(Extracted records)
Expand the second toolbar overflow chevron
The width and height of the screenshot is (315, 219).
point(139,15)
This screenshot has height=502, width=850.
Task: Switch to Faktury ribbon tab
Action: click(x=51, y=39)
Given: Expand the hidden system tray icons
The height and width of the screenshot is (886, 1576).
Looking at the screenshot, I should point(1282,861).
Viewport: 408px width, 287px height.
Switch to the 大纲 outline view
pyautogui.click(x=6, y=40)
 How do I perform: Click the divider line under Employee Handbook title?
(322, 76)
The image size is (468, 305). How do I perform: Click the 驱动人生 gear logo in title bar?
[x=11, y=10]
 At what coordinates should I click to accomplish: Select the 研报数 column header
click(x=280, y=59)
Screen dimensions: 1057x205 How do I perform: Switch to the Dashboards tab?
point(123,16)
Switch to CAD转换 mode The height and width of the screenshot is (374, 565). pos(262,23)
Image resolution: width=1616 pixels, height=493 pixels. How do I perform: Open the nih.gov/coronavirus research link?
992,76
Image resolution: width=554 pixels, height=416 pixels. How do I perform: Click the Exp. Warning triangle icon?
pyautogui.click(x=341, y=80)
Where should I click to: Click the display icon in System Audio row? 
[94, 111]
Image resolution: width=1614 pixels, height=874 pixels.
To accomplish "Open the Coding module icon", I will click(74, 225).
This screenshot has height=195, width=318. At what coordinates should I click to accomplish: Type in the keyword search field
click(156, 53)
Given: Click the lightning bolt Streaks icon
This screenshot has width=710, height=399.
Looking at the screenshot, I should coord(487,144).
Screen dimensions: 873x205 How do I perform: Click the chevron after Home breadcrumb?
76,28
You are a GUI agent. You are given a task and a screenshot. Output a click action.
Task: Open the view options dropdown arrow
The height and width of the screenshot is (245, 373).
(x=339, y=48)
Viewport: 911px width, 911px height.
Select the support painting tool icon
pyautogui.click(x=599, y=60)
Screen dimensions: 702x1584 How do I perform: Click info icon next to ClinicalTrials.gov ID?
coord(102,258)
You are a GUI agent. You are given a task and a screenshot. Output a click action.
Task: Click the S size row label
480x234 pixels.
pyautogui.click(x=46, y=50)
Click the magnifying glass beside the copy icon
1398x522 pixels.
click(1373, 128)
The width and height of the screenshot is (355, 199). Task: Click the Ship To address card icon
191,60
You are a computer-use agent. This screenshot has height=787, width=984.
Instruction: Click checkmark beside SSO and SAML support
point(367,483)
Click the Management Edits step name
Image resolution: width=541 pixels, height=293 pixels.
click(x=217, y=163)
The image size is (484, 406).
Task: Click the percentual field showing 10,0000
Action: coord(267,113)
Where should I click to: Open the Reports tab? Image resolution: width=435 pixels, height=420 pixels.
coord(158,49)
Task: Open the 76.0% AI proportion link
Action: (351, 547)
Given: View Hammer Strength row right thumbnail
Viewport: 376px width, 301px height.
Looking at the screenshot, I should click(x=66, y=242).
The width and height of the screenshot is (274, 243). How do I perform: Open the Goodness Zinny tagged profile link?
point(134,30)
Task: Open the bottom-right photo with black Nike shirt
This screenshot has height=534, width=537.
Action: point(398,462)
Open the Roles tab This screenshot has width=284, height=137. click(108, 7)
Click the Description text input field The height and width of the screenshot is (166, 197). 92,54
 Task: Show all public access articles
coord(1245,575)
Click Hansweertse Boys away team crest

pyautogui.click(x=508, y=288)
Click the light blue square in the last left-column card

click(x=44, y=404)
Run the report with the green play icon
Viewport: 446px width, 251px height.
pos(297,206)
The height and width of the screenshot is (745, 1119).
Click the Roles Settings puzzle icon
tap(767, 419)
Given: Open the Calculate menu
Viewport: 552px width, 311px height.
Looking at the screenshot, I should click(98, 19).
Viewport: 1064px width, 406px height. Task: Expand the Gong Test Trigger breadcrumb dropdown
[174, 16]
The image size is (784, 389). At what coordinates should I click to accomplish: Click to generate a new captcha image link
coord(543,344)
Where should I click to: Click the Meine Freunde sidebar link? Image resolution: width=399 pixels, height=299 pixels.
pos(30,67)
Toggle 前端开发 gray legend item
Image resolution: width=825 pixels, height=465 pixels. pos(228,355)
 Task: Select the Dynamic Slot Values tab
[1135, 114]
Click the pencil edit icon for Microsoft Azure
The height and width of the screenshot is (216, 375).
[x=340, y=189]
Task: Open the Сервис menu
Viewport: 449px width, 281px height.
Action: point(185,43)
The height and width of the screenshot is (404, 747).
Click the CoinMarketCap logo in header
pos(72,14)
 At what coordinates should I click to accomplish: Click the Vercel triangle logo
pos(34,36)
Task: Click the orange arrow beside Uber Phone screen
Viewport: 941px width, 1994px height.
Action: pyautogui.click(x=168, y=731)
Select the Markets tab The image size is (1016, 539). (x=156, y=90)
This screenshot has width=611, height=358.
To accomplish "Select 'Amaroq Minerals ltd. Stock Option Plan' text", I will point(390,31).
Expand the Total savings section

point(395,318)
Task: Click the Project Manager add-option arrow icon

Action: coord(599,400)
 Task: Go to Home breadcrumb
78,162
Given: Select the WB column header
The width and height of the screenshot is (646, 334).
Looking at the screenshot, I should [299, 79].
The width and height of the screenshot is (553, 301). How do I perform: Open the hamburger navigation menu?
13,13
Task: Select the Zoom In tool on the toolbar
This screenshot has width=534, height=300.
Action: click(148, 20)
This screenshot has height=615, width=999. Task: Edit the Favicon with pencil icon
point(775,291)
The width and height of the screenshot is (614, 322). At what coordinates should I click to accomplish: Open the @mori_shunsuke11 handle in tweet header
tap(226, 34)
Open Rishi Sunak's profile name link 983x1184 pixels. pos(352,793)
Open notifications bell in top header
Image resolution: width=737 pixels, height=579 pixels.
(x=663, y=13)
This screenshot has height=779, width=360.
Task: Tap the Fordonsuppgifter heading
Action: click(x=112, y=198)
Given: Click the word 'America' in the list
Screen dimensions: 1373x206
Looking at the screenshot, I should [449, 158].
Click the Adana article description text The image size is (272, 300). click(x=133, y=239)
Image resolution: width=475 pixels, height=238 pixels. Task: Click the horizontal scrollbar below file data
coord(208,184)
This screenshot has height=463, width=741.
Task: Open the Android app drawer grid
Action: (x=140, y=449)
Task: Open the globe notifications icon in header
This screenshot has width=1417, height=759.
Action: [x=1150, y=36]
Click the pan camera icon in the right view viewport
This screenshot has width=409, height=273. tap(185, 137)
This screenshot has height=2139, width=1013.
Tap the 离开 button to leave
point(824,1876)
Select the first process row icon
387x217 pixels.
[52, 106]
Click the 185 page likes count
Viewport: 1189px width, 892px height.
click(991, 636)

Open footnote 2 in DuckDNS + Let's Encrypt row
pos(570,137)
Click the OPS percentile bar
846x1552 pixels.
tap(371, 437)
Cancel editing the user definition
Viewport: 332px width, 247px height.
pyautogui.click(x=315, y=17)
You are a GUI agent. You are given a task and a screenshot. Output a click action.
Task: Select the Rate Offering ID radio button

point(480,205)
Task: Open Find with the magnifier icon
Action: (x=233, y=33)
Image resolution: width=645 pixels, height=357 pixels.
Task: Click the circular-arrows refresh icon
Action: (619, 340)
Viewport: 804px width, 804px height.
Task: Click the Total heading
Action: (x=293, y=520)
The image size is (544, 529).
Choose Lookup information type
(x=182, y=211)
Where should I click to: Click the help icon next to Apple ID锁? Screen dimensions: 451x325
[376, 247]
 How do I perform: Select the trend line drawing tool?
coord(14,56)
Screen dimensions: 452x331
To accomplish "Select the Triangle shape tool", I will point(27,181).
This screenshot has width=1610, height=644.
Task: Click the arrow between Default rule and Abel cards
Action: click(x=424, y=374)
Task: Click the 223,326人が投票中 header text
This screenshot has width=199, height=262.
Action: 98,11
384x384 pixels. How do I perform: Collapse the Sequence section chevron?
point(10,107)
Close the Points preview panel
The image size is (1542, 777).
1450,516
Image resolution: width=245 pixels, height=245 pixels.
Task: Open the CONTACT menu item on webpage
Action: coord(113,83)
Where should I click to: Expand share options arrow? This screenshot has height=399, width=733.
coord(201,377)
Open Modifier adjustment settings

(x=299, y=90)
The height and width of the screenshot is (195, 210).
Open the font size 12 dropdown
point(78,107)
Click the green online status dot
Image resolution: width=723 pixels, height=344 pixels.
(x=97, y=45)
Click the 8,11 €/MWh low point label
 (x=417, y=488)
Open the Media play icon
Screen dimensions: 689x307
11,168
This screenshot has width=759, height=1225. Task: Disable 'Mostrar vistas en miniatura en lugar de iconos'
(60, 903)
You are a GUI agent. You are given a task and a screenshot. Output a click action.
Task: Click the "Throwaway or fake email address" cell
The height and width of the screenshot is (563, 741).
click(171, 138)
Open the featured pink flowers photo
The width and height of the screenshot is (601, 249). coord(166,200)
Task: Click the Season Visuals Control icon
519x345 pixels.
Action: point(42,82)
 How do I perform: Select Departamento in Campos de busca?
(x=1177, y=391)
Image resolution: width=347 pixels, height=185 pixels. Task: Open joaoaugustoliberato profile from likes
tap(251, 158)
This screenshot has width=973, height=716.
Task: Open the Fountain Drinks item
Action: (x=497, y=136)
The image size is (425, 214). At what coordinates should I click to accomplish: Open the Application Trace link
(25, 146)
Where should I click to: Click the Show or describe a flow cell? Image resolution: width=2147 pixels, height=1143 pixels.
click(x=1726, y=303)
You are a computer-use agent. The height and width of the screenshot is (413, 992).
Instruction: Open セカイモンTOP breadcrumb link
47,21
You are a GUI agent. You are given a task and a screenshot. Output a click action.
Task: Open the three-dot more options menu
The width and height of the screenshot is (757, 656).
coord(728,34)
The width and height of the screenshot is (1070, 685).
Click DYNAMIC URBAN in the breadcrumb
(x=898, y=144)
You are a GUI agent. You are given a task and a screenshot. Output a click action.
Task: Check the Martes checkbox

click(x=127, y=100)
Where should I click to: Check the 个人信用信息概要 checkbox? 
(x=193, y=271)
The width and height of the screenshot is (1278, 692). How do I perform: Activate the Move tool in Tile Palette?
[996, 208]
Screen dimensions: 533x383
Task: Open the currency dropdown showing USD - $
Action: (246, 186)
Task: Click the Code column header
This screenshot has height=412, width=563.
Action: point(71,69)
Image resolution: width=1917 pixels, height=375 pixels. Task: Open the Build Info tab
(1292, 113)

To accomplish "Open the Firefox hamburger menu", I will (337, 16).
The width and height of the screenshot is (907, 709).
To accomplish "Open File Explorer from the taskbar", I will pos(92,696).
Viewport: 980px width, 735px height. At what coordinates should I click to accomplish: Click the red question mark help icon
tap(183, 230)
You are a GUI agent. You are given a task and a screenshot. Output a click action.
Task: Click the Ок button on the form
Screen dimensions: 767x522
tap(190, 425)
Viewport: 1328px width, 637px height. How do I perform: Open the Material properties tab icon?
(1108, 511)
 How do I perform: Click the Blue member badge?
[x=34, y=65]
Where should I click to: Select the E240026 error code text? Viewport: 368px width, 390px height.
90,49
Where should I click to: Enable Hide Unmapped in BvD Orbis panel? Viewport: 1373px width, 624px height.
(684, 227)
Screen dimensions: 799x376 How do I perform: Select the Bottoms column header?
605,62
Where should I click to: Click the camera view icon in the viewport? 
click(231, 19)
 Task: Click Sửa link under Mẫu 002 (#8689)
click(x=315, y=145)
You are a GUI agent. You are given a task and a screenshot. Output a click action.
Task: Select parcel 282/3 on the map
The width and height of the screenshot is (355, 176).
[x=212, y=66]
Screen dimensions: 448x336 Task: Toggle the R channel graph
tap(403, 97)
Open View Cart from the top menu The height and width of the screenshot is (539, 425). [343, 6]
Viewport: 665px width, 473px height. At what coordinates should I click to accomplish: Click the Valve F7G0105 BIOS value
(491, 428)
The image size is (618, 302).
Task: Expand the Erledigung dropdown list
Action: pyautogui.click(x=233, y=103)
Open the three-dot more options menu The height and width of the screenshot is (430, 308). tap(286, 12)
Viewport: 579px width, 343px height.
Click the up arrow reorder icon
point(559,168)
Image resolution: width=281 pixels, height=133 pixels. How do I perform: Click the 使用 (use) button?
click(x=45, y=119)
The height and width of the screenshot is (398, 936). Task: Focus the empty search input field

* _Try it_
Collect the lines of the data that carry the word "toolbar".

* _Response to the exercise_
Expand the second toolbar overflow chevron
Task: Select the Zoom In tool on the toolbar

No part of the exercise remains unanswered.